Columbia University's Michael D. Gershon, MD, revolutionized neuroscience in 1998. Only he did not study the brain. His focus? The stomach.
This new series will delve into your second brain, bridging nutrition with neuroscience. The amount and type food you eat everyday have immediate effects on your neurochemistry. Learn how to change your life and think with your stomach. Your nervous system has many divisions. First, it is subdivided into two major branches: central and peripheral. The central nervous system consists of the brain and spinal cord, and looks like a nut sprouting into a tree turned upside down. The peripheral nervous system is further categorized into somatic and autonomic. The autonomic nervous system is classically taught to operate in two ends of a spectrum: sympathetic and parasympathetic. However, there is a third autonomic system that often gets swept under the rug. The enteric nervous system.

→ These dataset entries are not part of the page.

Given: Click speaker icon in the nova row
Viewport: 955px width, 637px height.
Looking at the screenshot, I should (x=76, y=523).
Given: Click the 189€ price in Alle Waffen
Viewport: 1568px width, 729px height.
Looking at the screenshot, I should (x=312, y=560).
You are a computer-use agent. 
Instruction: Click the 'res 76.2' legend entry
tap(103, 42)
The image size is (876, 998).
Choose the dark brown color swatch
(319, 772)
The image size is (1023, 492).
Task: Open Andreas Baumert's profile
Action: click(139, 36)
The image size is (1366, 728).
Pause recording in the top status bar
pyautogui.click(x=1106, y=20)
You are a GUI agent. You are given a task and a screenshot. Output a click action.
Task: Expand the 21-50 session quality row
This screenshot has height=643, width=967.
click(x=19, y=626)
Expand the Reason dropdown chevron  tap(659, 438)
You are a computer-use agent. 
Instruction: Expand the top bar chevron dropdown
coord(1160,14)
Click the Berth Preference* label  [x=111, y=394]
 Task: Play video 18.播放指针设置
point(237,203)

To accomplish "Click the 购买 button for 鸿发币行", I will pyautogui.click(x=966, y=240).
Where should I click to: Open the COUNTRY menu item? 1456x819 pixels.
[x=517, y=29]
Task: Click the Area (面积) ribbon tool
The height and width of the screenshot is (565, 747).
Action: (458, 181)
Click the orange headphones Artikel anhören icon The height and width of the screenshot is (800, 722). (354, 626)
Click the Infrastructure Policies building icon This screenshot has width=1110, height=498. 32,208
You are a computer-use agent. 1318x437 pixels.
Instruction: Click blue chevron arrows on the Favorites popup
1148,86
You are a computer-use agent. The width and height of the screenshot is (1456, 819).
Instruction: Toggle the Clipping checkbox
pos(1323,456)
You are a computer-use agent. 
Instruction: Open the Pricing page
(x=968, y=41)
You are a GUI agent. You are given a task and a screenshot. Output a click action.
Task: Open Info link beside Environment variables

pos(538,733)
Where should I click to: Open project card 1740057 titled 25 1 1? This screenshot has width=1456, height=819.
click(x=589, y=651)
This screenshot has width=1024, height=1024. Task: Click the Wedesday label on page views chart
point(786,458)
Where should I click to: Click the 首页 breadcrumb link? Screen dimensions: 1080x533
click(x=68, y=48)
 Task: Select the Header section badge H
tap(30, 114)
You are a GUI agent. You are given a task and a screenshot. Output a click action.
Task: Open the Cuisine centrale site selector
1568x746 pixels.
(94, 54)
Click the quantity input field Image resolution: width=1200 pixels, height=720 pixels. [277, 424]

This digestive brain can function independently, only regulated at times from the spinal cord and brain. In patients with a severed vagus nerve, which regulates much of the vital lower body, digestion still progresses in a beautiful display of neuroplasticity. However, there is more to the eye than innervation. A lush forest of bacteria populate the lining of the large intestine. How important are these small creatures and what relevance does this have to the brain? Serotonin, previously regarded a neurotransmitter due to cerebral functionality, plays such a vital role in this society that an entire field of antidepressants (SSRIs) are prescribed daily due to effects on mood. 90% of it, as was discovered only a few years ago, is made in your gut. Further exploration discovered that half of dopamine, a neurotransmitter imperative in motivation and survival, is also a product of gut to microbe symbiosis.

The amount of food you eat will save you from starvation but the type of food you eat is a cure for depression.